Dianne Post, a Phoenix attorney, points out that Proposition 123, the school inflation adjustment funding settlement to our lawless Tea-Publican legislature’s illegal actions, is a misleading sham in an op-ed at the Arizona Capitol Times (subscription required), Prop 123 – It’s not sustainable and it’s not a solution:
While many good-hearted people have encouraged supporting Prop. 123 because they claim it is a good start and injects badly needed money immediately into the classroom, unfortunately, they are wrong. First, there will be a lawsuit regarding whether or not the enabling act requires Congressional approval to implement the Proposition. During the lawsuit, which could take several years, no monies will be sent to classrooms.

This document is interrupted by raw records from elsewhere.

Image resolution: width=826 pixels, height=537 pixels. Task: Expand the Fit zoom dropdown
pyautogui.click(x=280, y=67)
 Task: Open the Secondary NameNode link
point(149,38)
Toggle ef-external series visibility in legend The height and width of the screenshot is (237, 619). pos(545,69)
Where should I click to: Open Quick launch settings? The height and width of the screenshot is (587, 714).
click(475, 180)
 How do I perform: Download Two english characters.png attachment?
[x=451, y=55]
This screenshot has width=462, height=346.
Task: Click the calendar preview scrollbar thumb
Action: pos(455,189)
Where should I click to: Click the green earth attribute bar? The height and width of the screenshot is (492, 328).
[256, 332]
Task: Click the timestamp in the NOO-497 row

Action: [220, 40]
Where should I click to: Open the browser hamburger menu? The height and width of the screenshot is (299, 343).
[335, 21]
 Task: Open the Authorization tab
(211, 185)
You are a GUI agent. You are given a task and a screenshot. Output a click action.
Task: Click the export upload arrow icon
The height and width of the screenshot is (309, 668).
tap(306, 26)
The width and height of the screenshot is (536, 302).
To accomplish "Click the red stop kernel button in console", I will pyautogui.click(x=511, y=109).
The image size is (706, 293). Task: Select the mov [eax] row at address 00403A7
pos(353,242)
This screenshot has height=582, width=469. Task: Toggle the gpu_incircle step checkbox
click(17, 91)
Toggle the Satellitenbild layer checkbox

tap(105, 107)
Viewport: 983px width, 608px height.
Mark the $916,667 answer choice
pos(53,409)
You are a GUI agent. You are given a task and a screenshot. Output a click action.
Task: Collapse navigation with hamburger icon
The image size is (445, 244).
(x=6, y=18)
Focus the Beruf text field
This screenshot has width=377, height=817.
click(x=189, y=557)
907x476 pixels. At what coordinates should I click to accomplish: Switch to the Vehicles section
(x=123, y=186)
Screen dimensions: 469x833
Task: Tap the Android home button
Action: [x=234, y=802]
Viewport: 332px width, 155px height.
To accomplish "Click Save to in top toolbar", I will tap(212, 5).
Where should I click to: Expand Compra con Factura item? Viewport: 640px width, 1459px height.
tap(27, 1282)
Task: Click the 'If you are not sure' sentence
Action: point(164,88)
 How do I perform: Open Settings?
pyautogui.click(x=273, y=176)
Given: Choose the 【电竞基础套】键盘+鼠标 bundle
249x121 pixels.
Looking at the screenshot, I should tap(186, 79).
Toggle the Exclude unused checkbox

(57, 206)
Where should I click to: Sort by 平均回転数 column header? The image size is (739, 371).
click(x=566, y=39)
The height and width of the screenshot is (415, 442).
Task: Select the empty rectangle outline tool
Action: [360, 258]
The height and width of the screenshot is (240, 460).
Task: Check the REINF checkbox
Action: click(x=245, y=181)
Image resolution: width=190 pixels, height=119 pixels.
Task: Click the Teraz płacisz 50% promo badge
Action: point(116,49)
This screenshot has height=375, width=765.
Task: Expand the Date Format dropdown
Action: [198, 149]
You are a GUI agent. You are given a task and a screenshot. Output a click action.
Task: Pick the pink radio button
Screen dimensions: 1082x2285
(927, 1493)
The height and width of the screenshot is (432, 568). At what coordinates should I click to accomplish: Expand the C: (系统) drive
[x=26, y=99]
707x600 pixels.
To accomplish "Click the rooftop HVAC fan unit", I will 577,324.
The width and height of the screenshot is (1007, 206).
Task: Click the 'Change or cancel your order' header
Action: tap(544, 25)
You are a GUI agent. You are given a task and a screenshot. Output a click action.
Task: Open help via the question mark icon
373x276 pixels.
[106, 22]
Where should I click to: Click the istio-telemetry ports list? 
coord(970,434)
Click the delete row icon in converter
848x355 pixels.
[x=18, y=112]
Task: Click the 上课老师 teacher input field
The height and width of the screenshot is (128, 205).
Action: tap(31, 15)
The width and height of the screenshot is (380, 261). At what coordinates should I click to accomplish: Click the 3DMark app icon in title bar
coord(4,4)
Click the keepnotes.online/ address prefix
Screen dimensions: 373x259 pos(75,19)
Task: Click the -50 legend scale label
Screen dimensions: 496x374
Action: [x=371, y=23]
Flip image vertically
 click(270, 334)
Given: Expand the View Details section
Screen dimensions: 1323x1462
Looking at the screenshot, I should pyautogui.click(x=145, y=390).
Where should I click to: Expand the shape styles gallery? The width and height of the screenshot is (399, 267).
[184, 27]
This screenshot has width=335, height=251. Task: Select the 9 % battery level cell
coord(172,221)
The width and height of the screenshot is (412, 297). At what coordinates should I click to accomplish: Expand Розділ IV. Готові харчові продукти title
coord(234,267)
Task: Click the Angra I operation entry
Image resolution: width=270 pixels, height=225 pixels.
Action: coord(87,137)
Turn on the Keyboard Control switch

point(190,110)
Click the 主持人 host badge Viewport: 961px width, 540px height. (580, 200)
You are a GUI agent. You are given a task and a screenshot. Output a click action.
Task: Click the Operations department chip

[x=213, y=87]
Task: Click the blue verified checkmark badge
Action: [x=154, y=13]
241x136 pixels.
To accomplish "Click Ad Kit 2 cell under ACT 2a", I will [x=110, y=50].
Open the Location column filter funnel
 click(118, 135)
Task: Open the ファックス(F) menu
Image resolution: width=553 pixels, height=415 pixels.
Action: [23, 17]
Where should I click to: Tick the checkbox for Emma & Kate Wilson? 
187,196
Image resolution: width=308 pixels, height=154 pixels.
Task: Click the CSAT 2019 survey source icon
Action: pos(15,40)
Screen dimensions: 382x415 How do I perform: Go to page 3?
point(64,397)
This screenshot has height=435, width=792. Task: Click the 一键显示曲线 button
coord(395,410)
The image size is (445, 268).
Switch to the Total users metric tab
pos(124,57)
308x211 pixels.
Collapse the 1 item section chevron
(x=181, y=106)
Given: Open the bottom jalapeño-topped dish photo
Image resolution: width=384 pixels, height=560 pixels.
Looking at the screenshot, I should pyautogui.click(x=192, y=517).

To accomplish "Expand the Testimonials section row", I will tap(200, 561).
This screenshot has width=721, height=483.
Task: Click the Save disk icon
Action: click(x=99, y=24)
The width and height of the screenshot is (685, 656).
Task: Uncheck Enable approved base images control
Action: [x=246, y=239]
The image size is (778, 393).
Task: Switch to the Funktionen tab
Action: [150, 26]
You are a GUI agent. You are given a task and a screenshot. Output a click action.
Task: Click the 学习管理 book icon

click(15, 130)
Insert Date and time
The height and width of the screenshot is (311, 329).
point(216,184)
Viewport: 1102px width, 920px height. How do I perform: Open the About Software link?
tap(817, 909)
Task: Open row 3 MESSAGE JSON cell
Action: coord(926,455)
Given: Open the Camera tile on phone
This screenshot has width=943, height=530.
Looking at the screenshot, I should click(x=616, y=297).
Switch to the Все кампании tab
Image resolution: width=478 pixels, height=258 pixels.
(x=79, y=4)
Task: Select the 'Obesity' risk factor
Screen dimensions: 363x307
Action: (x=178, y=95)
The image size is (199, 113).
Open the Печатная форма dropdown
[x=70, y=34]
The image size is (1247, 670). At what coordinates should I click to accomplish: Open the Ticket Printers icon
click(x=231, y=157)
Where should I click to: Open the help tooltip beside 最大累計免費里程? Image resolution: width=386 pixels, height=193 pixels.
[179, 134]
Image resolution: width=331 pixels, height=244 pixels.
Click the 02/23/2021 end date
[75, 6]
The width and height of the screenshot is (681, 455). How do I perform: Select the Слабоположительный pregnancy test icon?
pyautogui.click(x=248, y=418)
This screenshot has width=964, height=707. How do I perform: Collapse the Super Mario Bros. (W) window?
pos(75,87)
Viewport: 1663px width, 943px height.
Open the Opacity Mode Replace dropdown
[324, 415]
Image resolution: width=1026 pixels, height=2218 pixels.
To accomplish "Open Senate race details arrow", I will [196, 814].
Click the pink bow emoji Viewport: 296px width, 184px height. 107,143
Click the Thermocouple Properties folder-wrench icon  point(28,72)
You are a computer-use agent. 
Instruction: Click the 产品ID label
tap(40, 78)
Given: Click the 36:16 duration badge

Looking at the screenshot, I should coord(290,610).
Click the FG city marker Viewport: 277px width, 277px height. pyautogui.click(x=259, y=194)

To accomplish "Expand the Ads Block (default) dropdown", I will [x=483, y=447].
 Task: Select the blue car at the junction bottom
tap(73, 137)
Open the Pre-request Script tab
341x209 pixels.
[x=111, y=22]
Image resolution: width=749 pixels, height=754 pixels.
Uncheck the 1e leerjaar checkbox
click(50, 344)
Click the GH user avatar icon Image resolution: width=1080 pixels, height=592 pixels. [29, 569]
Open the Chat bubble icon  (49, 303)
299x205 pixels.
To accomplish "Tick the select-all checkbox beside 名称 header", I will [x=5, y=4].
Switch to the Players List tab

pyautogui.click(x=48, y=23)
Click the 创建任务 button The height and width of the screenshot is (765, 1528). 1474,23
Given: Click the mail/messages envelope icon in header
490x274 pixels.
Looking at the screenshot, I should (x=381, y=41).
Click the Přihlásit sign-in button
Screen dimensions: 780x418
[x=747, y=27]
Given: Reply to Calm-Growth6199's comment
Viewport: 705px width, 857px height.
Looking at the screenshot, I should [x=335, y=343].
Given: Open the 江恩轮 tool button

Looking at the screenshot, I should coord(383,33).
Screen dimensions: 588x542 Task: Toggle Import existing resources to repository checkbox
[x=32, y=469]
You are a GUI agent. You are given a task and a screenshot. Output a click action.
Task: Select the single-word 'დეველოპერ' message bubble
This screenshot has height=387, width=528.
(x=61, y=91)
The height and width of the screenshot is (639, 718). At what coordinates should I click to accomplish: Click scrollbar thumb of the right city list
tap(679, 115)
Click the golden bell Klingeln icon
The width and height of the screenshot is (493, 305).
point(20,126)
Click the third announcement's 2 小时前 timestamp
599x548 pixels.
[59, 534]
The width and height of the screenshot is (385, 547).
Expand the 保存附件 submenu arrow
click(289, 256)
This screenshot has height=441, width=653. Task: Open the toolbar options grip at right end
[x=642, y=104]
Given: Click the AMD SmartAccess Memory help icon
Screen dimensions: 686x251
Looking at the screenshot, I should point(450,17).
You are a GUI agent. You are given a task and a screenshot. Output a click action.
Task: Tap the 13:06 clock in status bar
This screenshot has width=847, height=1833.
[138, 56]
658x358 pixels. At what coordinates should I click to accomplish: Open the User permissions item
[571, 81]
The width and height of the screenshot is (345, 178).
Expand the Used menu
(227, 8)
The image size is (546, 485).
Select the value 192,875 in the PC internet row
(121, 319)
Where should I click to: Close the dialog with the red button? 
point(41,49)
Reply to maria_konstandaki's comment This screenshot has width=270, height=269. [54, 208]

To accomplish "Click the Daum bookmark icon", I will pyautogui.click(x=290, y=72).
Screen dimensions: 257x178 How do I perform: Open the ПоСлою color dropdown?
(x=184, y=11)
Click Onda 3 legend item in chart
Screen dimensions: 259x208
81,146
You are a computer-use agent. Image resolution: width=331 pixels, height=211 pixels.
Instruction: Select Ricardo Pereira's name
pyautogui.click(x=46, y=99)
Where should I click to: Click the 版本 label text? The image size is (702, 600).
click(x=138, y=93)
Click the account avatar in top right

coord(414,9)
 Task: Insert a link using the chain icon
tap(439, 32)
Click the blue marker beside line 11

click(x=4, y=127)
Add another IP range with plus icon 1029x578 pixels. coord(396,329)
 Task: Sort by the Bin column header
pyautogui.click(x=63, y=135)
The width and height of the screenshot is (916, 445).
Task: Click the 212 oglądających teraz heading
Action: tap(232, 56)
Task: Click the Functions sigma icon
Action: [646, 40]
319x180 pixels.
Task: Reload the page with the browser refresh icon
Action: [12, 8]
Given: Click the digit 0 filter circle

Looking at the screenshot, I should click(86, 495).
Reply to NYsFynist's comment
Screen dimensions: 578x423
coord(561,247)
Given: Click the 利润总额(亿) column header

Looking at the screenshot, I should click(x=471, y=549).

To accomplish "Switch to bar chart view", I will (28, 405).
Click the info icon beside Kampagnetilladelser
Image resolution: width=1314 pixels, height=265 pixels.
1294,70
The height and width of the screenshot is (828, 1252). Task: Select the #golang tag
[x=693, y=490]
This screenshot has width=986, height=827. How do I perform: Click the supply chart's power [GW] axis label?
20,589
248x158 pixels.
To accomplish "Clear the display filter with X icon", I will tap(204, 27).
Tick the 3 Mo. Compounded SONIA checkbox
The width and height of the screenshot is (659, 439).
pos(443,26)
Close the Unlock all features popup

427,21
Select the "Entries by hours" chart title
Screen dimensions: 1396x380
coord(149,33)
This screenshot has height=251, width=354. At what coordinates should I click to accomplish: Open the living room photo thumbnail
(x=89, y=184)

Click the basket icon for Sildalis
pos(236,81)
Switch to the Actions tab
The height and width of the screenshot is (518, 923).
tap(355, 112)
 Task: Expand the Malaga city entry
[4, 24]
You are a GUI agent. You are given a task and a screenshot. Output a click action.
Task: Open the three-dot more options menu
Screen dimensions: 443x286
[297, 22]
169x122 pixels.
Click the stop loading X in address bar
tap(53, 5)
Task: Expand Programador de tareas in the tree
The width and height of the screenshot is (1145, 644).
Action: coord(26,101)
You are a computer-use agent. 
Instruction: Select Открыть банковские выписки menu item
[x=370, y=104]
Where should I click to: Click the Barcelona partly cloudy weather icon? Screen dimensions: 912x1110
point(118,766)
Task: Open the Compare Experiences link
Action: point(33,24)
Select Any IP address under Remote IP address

This first point is so obvious that I am surprised by the supporters who claim that “we have to support Prop. 123 as a first step, because it’s the only way we can get money into the classrooms.” Former state Treasurer Dean Martin warned of this outcome in his testimony before the legislature on Prop. 123. K-12 funding plan advances despite treasurers’ criticism:
In his testimony, Martin warned senators that if the state hikes the trust-fund distribution to 6.9 percent from the current 2.5 percent, the higher distribution would erode the trust’s investment power for future schoolchildren. It also would violate the state’s Enabling Act, he said, and at the very least would need congressional approval for any distribution change.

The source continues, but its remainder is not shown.